Cyclohexylamine is an organic compound, belonging to the aliphatic amine class. It is a colorless liquid, although, like many amines, samples are often colored due to contaminants. It has a fishy odor and is miscible with water. Like other amines, it is a weak base, compared to strong bases such as NaOH, but it is a stronger base than its aromatic analog, aniline.

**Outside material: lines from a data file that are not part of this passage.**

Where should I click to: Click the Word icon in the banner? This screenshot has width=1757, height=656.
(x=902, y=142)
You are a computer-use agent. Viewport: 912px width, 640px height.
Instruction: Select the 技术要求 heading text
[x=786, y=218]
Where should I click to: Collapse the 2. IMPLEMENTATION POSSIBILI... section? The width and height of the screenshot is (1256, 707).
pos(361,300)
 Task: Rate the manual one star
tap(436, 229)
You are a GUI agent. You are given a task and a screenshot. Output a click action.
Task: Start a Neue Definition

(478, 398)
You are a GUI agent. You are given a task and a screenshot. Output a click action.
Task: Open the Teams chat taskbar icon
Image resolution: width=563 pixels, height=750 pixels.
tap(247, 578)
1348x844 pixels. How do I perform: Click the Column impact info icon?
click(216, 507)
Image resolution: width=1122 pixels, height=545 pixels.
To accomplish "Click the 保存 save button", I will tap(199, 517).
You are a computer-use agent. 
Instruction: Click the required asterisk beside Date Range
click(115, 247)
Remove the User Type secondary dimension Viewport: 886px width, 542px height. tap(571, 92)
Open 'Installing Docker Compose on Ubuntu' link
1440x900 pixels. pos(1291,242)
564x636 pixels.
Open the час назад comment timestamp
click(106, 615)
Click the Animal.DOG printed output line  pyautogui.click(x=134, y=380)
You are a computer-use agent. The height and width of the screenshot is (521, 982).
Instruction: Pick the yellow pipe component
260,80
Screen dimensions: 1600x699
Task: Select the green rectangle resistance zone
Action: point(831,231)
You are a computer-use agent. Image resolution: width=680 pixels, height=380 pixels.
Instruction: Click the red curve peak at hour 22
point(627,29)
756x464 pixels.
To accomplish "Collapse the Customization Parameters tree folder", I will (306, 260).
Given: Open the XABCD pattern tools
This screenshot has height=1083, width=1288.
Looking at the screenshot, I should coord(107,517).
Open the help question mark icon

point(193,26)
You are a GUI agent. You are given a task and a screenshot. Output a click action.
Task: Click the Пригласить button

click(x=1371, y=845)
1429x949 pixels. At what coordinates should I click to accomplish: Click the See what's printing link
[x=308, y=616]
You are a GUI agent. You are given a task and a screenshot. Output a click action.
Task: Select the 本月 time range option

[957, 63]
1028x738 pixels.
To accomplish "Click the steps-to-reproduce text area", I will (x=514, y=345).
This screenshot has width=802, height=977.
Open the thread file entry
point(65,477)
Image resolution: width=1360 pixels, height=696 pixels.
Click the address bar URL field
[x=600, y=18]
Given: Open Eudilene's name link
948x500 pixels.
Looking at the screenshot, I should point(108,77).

It is a useful intermediate in the production of many other organic compounds (e.g. cyclamate)

Preparation
Cyclohexylamine is produced by two routes, the main one being the complete hydrogenation of aniline using some cobalt- or nickel-based catalysts:
C6H5NH2  +  3 H2  →  C6H11NH2
It is also prepared by alkylation of ammonia using cyclohexanol.

Applications

Cyclohexylamine is used as an intermediate in synthesis of other organic compounds. It is the precursor to sulfenamide-based reagents used as accelerators for vulcanization. It is a building block for pharmaceuticals (e.g., mucolytics, analgesics, and bronchodilators). The amine itself is an effective corrosion inhibitor. The herbicide hexazinone and the anesthetic hexylcaine are derived from cyclohexylamine. It has been used as a flushing aid in the printing ink industry.

Toxicity
Cyclohexylamine has a low acute toxicity with LD50 (rat; p.o.) = 0.71 ml/kg Like other amines, it is corrosive. 

Cyclohexylamine is listed as an extremely hazardous substance as defined by Section 302 of the U.S. Emergency Planning and Community Right-to-Know Act. The National Institute for Occupational Safety and Health has suggested workers not be exposed to a recommended exposure limit of over 10 ppm (40 mg/m3) over an eight-hour workshift.